Start of Block
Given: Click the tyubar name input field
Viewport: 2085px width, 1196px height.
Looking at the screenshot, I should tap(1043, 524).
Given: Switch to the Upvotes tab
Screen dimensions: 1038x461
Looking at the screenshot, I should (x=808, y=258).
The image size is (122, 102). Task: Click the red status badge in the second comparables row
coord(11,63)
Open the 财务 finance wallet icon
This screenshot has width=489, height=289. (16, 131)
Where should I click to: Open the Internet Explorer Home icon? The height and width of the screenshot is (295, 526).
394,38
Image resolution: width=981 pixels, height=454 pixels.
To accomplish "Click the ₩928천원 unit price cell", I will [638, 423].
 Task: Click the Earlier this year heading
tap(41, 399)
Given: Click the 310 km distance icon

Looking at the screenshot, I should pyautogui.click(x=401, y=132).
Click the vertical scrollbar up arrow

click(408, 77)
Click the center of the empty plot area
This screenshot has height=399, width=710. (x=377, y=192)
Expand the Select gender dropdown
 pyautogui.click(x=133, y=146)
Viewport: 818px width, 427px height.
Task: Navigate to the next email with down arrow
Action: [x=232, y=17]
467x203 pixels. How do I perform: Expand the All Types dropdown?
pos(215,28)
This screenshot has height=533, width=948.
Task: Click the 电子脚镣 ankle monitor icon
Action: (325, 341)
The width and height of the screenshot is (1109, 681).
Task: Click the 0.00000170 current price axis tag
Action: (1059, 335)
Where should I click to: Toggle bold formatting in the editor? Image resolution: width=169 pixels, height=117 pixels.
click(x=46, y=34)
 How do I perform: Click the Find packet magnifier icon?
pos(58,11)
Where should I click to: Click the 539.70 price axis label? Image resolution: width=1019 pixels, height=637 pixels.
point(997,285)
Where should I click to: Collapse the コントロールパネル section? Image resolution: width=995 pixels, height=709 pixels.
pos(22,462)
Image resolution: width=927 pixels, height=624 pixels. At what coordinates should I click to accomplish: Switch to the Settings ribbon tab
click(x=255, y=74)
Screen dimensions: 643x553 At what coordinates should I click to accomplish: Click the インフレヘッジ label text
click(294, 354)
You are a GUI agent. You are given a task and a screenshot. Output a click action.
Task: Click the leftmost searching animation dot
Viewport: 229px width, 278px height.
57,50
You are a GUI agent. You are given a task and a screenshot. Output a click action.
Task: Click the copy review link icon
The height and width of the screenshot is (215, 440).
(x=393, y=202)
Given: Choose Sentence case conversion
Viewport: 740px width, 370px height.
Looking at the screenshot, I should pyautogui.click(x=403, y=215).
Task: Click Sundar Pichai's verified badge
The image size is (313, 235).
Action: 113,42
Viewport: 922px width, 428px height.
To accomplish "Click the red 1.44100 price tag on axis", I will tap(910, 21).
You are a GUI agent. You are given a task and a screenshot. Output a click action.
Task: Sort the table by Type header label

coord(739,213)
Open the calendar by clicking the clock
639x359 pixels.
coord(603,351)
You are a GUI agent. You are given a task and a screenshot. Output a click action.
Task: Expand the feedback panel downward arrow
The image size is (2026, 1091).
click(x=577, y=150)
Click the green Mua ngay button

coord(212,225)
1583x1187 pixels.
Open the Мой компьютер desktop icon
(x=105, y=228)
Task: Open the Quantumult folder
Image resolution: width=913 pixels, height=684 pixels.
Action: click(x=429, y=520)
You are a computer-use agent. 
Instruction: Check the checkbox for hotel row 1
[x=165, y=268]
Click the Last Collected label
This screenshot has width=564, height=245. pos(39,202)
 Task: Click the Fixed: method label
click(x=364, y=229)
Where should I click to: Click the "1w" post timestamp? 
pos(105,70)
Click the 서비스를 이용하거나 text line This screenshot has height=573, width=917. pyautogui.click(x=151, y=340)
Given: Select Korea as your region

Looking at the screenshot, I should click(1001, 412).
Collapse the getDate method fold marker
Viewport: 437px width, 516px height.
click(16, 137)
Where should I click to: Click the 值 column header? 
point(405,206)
End of Block
All entries should be restated word for word.

PROBLEM SOLUTION:
Given: Click the tyubar name input field
Viewport: 2085px width, 1196px height.
Looking at the screenshot, I should tap(1043, 524).
Given: Switch to the Upvotes tab
Screen dimensions: 1038x461
Looking at the screenshot, I should (x=808, y=258).
The image size is (122, 102). Task: Click the red status badge in the second comparables row
coord(11,63)
Open the 财务 finance wallet icon
This screenshot has width=489, height=289. (16, 131)
Where should I click to: Open the Internet Explorer Home icon? The height and width of the screenshot is (295, 526).
394,38
Image resolution: width=981 pixels, height=454 pixels.
To accomplish "Click the ₩928천원 unit price cell", I will [638, 423].
 Task: Click the Earlier this year heading
tap(41, 399)
Given: Click the 310 km distance icon

Looking at the screenshot, I should pyautogui.click(x=401, y=132).
Click the vertical scrollbar up arrow

click(408, 77)
Click the center of the empty plot area
This screenshot has height=399, width=710. (x=377, y=192)
Expand the Select gender dropdown
 pyautogui.click(x=133, y=146)
Viewport: 818px width, 427px height.
Task: Navigate to the next email with down arrow
Action: [x=232, y=17]
467x203 pixels. How do I perform: Expand the All Types dropdown?
pos(215,28)
This screenshot has height=533, width=948.
Task: Click the 电子脚镣 ankle monitor icon
Action: (325, 341)
The width and height of the screenshot is (1109, 681).
Task: Click the 0.00000170 current price axis tag
Action: (1059, 335)
Where should I click to: Toggle bold formatting in the editor? Image resolution: width=169 pixels, height=117 pixels.
click(x=46, y=34)
 How do I perform: Click the Find packet magnifier icon?
pos(58,11)
Where should I click to: Click the 539.70 price axis label? Image resolution: width=1019 pixels, height=637 pixels.
point(997,285)
Where should I click to: Collapse the コントロールパネル section? Image resolution: width=995 pixels, height=709 pixels.
pos(22,462)
Image resolution: width=927 pixels, height=624 pixels. At what coordinates should I click to accomplish: Switch to the Settings ribbon tab
click(x=255, y=74)
Screen dimensions: 643x553 At what coordinates should I click to accomplish: Click the インフレヘッジ label text
click(294, 354)
You are a GUI agent. You are given a task and a screenshot. Output a click action.
Task: Click the leftmost searching animation dot
Viewport: 229px width, 278px height.
57,50
You are a GUI agent. You are given a task and a screenshot. Output a click action.
Task: Click the copy review link icon
The height and width of the screenshot is (215, 440).
(x=393, y=202)
Given: Choose Sentence case conversion
Viewport: 740px width, 370px height.
Looking at the screenshot, I should pyautogui.click(x=403, y=215).
Task: Click Sundar Pichai's verified badge
The image size is (313, 235).
Action: 113,42
Viewport: 922px width, 428px height.
To accomplish "Click the red 1.44100 price tag on axis", I will tap(910, 21).
You are a GUI agent. You are given a task and a screenshot. Output a click action.
Task: Sort the table by Type header label

coord(739,213)
Open the calendar by clicking the clock
639x359 pixels.
coord(603,351)
You are a GUI agent. You are given a task and a screenshot. Output a click action.
Task: Expand the feedback panel downward arrow
The image size is (2026, 1091).
click(x=577, y=150)
Click the green Mua ngay button

coord(212,225)
1583x1187 pixels.
Open the Мой компьютер desktop icon
(x=105, y=228)
Task: Open the Quantumult folder
Image resolution: width=913 pixels, height=684 pixels.
Action: click(x=429, y=520)
You are a computer-use agent. 
Instruction: Check the checkbox for hotel row 1
[x=165, y=268]
Click the Last Collected label
This screenshot has width=564, height=245. pos(39,202)
 Task: Click the Fixed: method label
click(x=364, y=229)
Where should I click to: Click the "1w" post timestamp? 
pos(105,70)
Click the 서비스를 이용하거나 text line This screenshot has height=573, width=917. pyautogui.click(x=151, y=340)
Given: Select Korea as your region

Looking at the screenshot, I should click(1001, 412).
Collapse the getDate method fold marker
Viewport: 437px width, 516px height.
click(16, 137)
Where should I click to: Click the 值 column header? 
point(405,206)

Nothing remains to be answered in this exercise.